═══ Task input ═══

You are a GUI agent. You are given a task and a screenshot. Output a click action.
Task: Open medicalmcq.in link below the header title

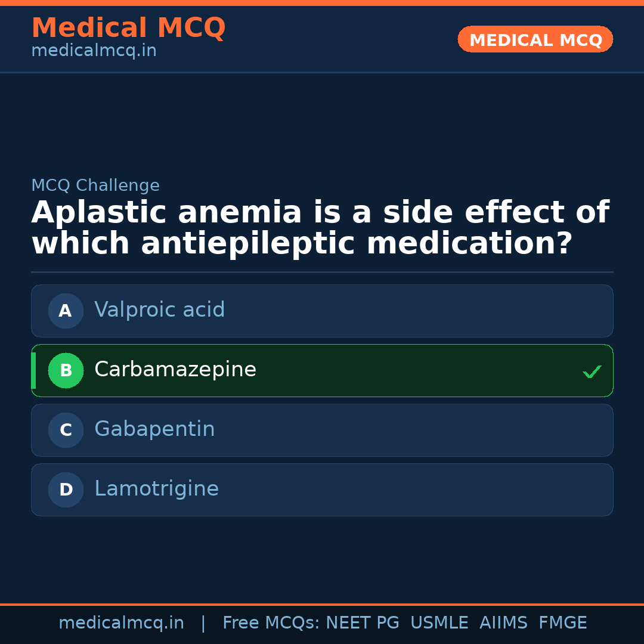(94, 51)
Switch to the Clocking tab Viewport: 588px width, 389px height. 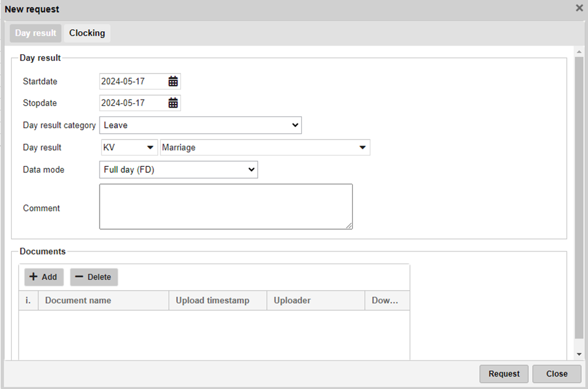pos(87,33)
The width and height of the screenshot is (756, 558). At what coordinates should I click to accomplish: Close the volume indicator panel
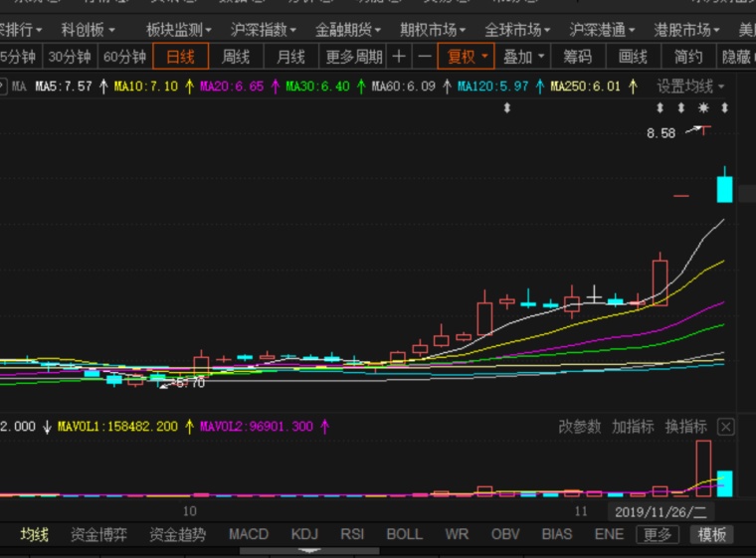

═══
═══ Task input ═══

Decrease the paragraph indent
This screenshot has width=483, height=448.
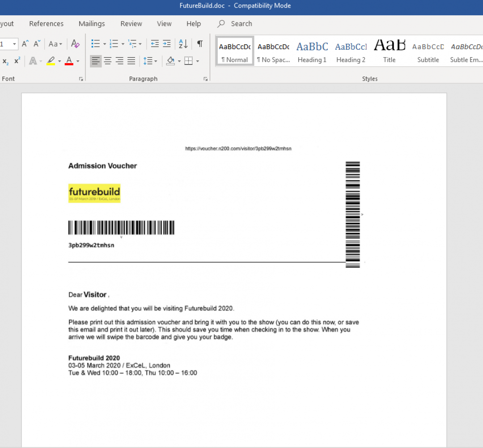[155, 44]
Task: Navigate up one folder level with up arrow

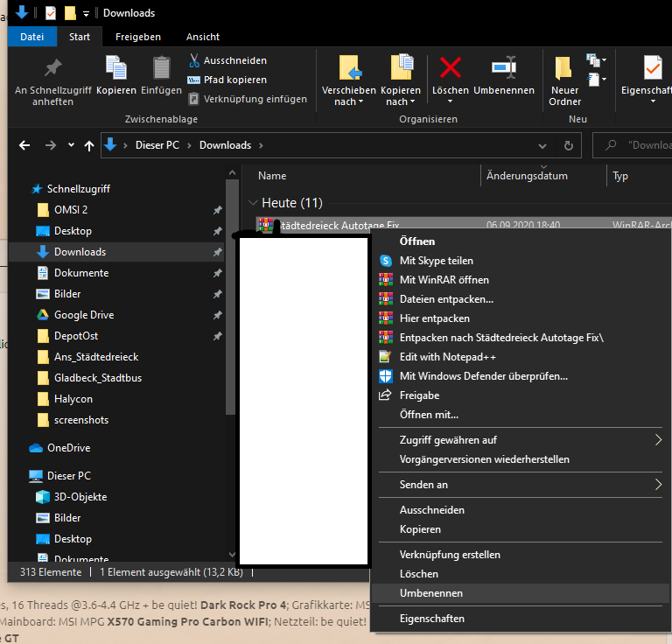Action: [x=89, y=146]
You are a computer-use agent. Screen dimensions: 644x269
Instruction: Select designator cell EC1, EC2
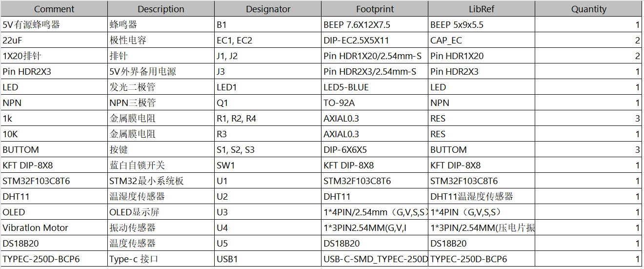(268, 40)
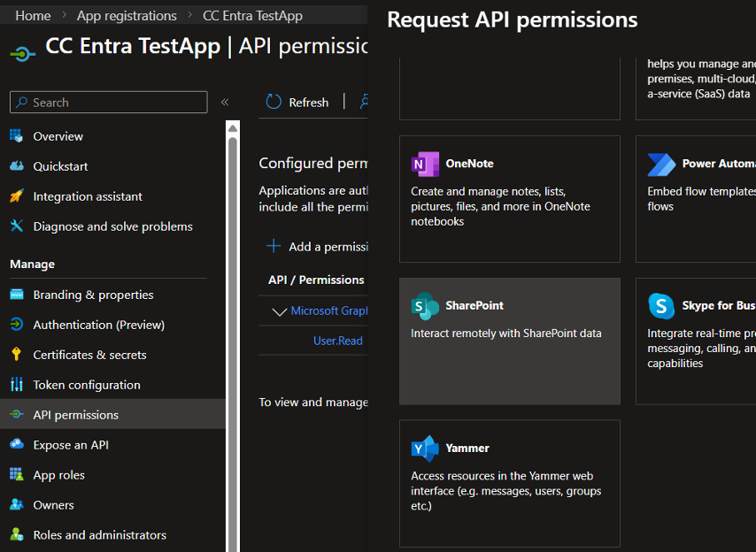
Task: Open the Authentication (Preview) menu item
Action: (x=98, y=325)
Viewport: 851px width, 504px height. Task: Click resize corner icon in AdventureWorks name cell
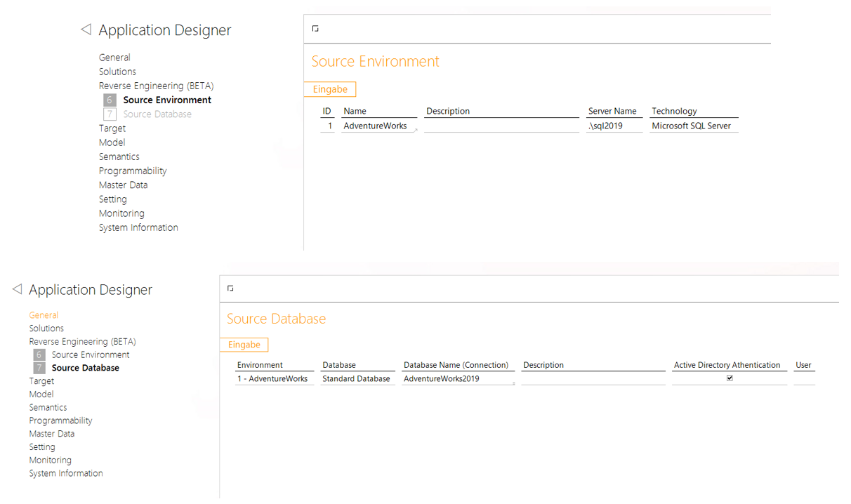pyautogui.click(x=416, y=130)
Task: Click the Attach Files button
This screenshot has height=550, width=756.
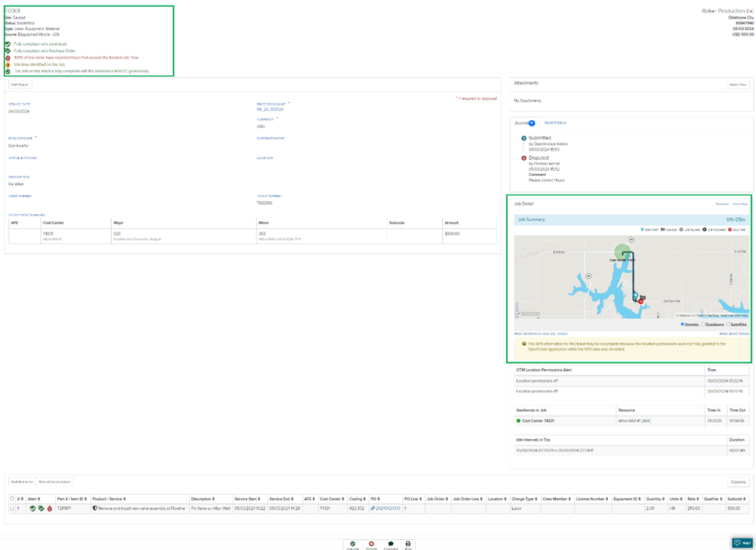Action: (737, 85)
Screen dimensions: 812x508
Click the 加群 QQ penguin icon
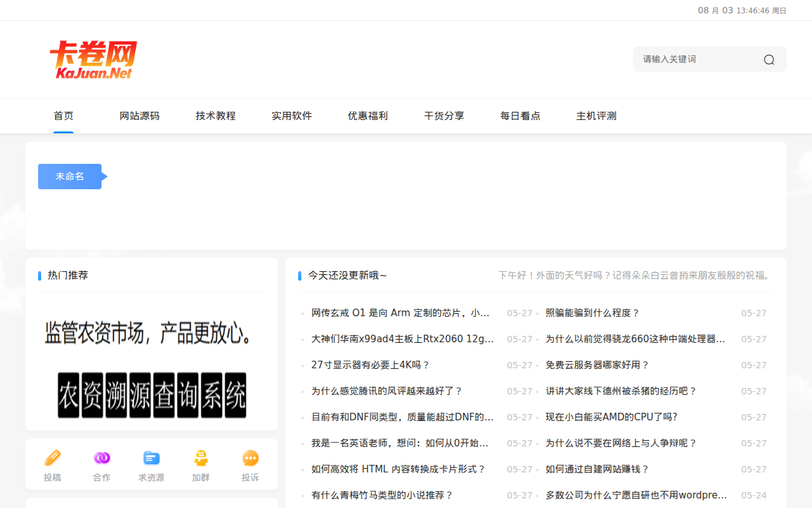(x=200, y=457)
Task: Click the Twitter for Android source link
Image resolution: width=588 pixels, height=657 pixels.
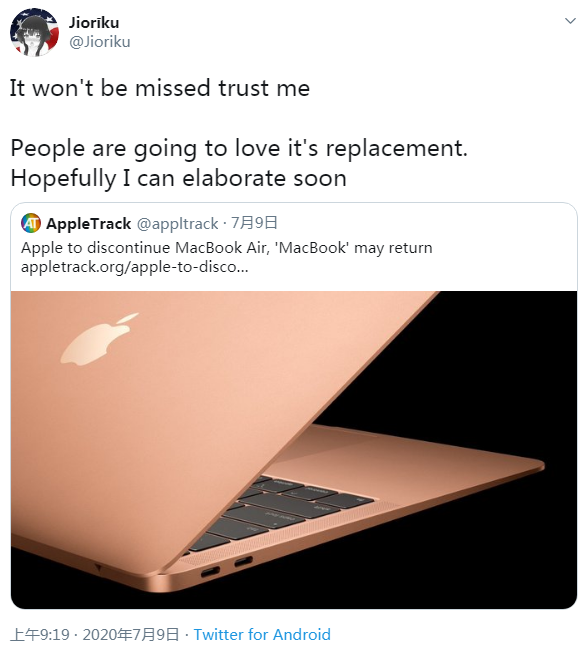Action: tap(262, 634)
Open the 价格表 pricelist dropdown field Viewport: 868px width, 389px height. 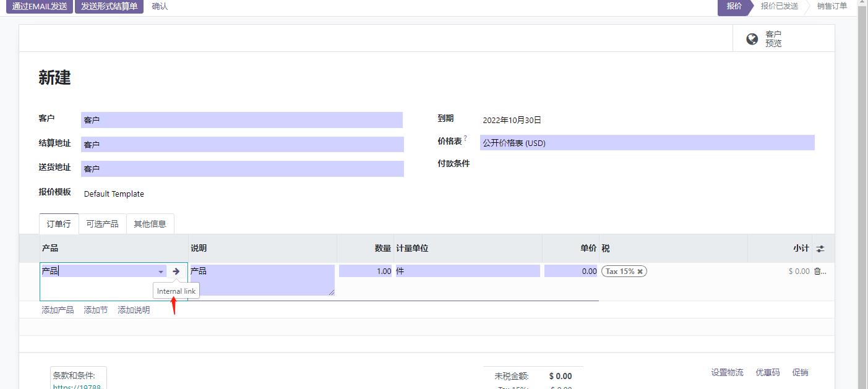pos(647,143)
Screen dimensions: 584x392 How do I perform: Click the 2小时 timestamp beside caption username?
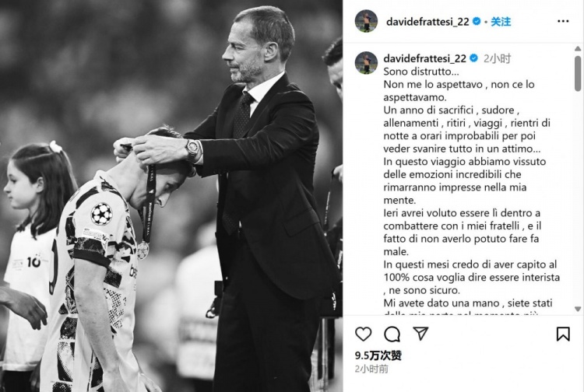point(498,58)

═══

§ What is expected
Each line above that contains the word "agent" must be copied.

§ Exercise output
You are a GUI agent. You are given a task and a screenshot. Output a click action.
You are a computer-use agent. Screen dimensions: 644x269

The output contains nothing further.